Saw you?’ Kennedy was appalled all over again. ‘You mean you met her? You actually—’

‘No. I don’t mean that. She guessed what we’d do and she turned the tables on us. That’s what I’m thinking, anyway. She wanted me to find that warehouse. She used the bike to lead me there. Or she had the place under surveillance herself, and Mano got the wrong end of the stick. But whichever of the two it was, she knows I was there. She was watching me the whole time.’

He took the rifle from Kennedy and put it back in the case, pushed the lid back down hard. Kennedy had forgotten she was even holding it. ‘How do you know that?’ she demanded.

‘Because I tripped an alarm, while I was in there. I made myself a target. I should have been killed, by rights. But I wasn’t, because I had a tailgunner. There was another shooter, lying out in the long grass, who laid down some cover fire for me. And as far as I could see, she did it without killing anyone. Beautiful, precision shooting.’

‘Not your man?’ Kennedy asked. ‘Manolis?’

‘He isn’t a shooter. And he wasn’t anywhere near that place. His wife would skin me and salt me if I asked him to do anything like that. I use him for surveillance, which is his specialty, and that’s all I use him for.’

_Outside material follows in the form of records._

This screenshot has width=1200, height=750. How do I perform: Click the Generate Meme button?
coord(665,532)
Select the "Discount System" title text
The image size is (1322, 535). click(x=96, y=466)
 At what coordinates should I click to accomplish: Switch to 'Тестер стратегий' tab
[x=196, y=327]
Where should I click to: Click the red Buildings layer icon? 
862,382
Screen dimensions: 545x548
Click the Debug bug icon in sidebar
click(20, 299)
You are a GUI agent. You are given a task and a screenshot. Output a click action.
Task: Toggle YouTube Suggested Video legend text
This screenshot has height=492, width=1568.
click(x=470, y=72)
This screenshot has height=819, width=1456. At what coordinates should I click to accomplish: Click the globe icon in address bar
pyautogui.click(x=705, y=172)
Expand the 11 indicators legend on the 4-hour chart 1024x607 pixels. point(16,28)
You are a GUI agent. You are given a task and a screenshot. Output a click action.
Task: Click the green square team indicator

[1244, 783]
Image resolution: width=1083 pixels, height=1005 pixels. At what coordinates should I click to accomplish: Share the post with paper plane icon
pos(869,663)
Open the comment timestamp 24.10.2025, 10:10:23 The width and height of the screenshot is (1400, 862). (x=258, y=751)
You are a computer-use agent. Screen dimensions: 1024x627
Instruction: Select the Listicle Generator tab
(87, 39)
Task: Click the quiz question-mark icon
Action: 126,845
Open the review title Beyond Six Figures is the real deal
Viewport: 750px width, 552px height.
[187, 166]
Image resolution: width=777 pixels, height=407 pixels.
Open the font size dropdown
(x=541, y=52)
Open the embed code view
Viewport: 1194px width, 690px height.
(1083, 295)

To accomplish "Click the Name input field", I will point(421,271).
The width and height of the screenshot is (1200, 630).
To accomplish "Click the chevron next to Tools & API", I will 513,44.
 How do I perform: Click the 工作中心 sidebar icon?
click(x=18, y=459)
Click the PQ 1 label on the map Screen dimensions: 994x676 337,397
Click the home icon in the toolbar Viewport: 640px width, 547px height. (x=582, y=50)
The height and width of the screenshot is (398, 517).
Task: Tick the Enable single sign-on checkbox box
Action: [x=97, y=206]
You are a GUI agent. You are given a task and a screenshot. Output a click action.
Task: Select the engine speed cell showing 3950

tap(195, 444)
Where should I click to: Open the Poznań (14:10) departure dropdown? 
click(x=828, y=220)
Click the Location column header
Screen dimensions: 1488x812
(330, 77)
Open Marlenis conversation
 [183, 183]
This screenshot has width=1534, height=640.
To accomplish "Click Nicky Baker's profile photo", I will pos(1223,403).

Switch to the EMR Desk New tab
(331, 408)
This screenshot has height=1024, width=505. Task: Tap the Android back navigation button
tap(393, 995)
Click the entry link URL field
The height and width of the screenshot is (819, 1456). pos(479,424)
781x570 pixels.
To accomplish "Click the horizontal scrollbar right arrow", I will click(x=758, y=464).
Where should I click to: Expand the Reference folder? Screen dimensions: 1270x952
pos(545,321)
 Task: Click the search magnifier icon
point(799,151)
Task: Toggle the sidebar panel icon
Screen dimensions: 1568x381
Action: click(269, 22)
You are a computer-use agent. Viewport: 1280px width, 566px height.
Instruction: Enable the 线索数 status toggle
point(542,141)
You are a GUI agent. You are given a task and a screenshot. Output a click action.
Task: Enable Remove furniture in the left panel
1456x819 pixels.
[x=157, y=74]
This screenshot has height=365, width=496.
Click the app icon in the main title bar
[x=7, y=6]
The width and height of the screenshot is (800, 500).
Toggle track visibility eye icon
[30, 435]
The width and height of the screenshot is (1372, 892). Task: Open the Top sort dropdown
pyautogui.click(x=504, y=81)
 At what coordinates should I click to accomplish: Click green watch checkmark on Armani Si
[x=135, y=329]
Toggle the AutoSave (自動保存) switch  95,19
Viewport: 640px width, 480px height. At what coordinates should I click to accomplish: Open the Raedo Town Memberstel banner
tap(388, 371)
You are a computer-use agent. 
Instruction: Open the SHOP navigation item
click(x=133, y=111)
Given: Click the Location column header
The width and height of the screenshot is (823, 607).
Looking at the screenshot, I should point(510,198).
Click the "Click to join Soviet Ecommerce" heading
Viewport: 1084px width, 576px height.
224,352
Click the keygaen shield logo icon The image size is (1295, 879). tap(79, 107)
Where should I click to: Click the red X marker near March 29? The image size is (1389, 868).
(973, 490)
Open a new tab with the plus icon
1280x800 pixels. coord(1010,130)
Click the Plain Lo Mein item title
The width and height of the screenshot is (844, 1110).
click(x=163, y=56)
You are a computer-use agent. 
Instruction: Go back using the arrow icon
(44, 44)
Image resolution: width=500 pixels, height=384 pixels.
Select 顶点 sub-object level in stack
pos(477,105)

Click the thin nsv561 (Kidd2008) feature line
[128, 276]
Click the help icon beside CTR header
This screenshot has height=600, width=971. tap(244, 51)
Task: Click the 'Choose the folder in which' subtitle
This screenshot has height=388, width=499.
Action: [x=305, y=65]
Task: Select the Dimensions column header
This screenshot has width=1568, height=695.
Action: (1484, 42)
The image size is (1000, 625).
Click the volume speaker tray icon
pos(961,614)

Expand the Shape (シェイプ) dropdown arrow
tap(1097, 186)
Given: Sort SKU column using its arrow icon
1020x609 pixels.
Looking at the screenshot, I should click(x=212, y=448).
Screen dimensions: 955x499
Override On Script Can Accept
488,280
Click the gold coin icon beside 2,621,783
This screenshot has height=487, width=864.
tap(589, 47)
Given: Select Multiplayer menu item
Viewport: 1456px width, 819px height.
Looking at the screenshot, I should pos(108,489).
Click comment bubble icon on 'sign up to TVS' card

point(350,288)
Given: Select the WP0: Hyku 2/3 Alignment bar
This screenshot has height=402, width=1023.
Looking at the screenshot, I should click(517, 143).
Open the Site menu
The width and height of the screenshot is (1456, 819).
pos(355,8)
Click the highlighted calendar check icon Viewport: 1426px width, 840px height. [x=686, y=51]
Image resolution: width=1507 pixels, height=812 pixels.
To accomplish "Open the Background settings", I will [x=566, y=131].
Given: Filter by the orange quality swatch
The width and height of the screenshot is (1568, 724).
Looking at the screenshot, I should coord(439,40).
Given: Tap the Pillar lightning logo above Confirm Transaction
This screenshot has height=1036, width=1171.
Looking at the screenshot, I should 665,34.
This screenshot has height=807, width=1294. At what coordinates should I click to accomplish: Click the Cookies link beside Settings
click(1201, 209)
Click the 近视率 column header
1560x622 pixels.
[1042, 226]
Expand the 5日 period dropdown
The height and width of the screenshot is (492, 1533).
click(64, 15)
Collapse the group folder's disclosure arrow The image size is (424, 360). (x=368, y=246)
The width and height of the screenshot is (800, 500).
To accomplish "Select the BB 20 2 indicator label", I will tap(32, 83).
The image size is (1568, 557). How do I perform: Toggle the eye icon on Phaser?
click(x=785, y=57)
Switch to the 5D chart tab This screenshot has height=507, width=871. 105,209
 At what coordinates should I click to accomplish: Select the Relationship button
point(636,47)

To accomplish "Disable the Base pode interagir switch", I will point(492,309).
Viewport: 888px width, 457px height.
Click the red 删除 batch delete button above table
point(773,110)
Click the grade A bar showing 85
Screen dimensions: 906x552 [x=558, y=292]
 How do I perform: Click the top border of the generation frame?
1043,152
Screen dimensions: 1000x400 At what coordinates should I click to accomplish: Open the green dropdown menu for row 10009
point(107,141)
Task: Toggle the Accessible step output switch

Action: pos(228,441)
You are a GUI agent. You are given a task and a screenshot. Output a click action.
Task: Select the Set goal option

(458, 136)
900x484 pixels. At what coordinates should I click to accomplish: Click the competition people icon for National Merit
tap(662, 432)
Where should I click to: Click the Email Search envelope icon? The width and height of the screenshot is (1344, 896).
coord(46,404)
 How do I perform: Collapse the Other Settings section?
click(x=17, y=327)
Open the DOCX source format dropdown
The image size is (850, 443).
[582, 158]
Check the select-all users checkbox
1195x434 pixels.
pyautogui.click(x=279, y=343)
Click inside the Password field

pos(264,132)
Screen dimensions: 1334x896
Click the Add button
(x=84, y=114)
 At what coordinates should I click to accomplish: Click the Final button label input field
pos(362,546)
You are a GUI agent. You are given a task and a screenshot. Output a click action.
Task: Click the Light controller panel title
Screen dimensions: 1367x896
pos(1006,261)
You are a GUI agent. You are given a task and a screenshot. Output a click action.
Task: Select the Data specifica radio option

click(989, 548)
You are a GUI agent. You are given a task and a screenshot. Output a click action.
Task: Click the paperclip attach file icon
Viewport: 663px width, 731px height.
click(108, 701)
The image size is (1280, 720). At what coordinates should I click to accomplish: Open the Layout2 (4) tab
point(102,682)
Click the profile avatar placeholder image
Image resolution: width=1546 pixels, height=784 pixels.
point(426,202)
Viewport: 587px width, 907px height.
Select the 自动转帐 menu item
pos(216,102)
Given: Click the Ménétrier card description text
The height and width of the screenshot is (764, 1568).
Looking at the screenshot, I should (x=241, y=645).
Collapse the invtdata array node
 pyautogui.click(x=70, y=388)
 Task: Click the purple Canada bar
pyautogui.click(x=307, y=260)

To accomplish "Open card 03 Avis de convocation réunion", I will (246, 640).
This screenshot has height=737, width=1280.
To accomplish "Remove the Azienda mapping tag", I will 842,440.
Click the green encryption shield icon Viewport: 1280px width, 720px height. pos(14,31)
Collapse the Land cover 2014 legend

Tillman paused for a second, watching her. Kennedy had to fight the impulse to turn away from him, afraid of what he might be reading in her face.

‘Look,’ he said, ‘I know for sure nobody followed me in. And nobody else was moving out on that waste ground after I got there. That means the shooter was already embedded and hidden before I arrived. It was the girl. There’s no other way I can figure it. And she backed my play, which is the only reason I got out alive. If she actually planted that trail for me to follow — if she knew I’d go looking for her, find the bike, and all the rest of it — then she made a lot of right guesses about me based on nothing but thin air and moonbeams.’